TASK TO COMPLETE » Please duplicate the whole blog post on embodiment word for word.

Monday, September 03, 2007

Embodiment

My own relationship with my body is at best an equivocal one – & by body I mean the whole apparatus, from fallen-arched feet to mostly-bald head, including my face, the only aspect of my embodiment to make a regular appearance at this address in cyberspace. Even when I was young, thin, & by some accounts not actively ugly, I regarded my physical body as less me than as a kind of container or sheath by which I presented myself to others.

I suspect such residual Cartesianism is fairly widespread among those in the scribbling trades or doing other intellectual labor. We identify our selves with our minds, with our words. We have no trouble identifying Mikhail Baryshnikov squarely with his physique, with an exquisite overall coordination among brain, talents, skills, & toning. But who would associate the agile graces of Wallace Stevens's lyrics with the portly, hypertensive animal from which they emanated?

And the virtual community of the blogosphere, where one can circulate for years without attaching a face even to the bloggers whose writing you most admire, conduces to a kind of self-disembodiment even as one blogs.

PROVIDED MATERIAL »
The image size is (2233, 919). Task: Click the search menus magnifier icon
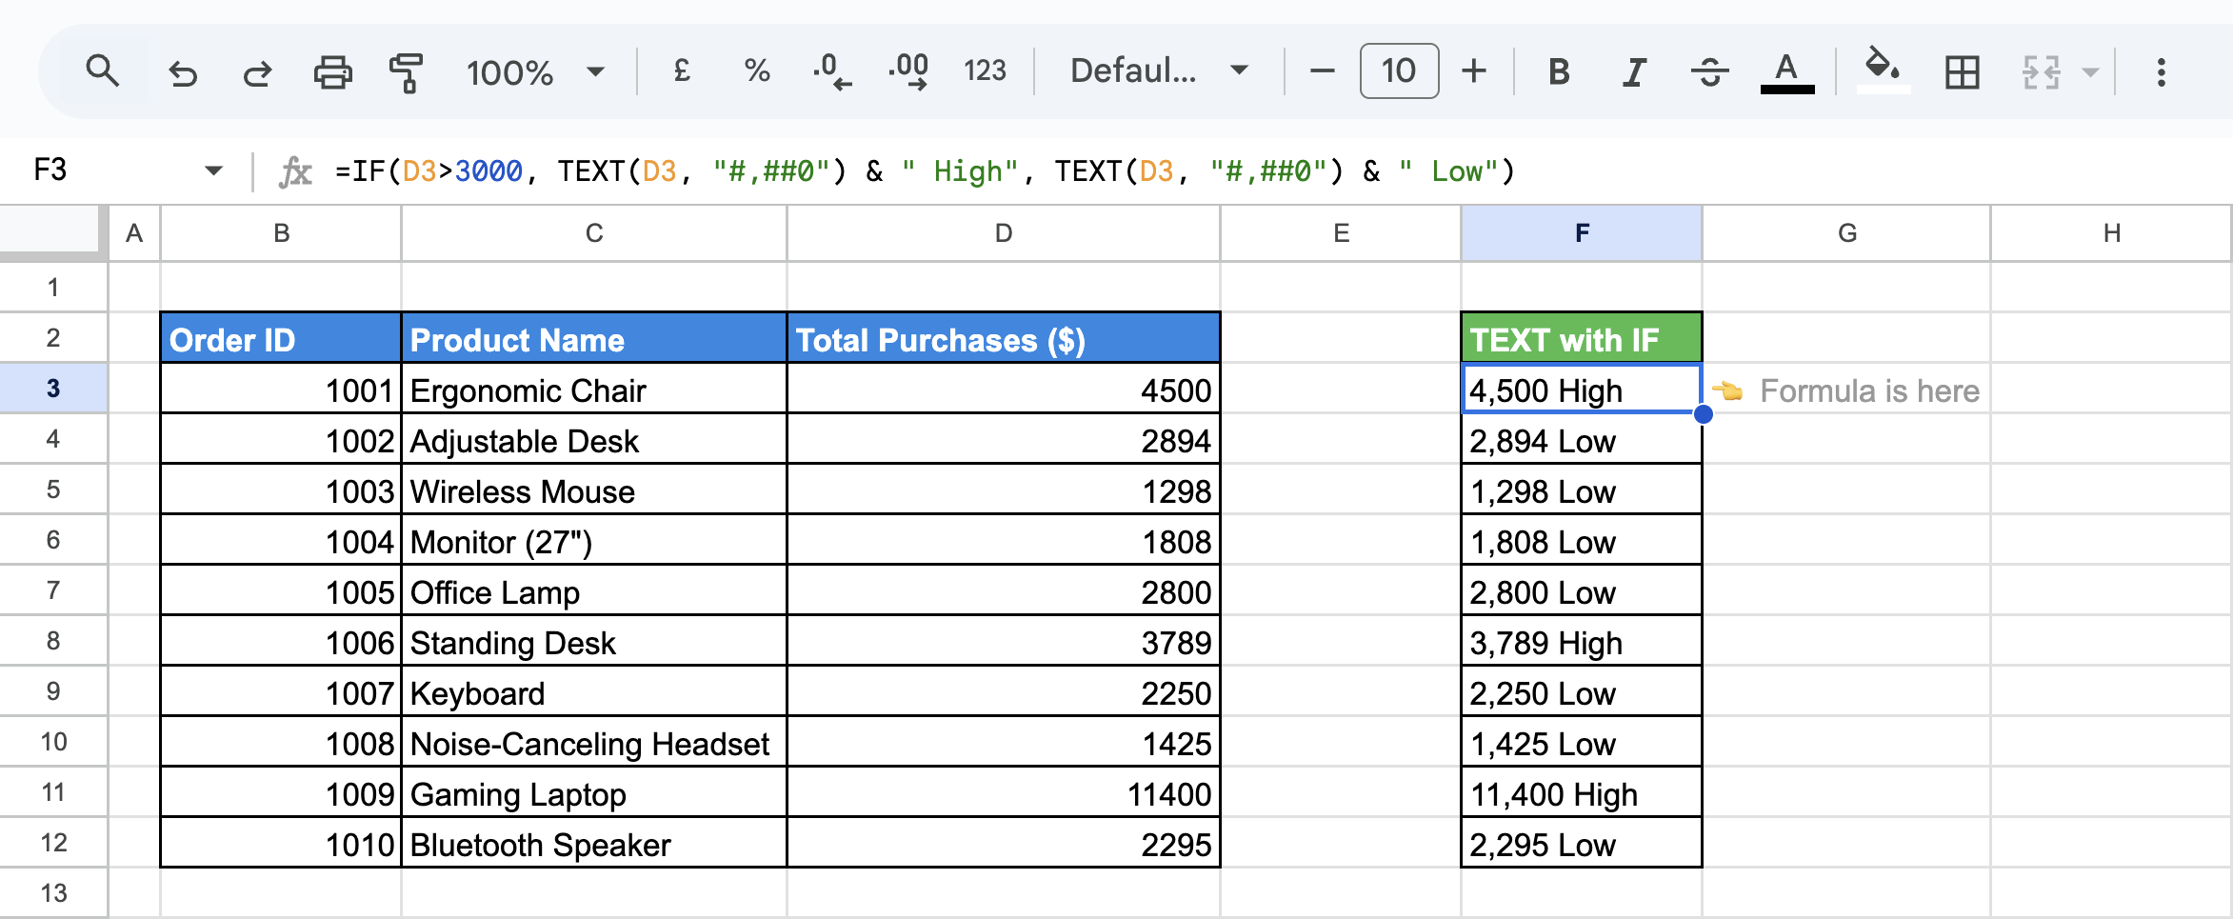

RESPONSE »
Monday, September 03, 2007

Embodiment

My own relationship with my body is at best an equivocal one – & by body I mean the whole apparatus, from fallen-arched feet to mostly-bald head, including my face, the only aspect of my embodiment to make a regular appearance at this address in cyberspace. Even when I was young, thin, & by some accounts not actively ugly, I regarded my physical body as less me than as a kind of container or sheath by which I presented myself to others.

I suspect such residual Cartesianism is fairly widespread among those in the scribbling trades or doing other intellectual labor. We identify our selves with our minds, with our words. We have no trouble identifying Mikhail Baryshnikov squarely with his physique, with an exquisite overall coordination among brain, talents, skills, & toning. But who would associate the agile graces of Wallace Stevens's lyrics with the portly, hypertensive animal from which they emanated?

And the virtual community of the blogosphere, where one can circulate for years without attaching a face even to the bloggers whose writing you most admire, conduces to a kind of self-disembodiment even as one blogs.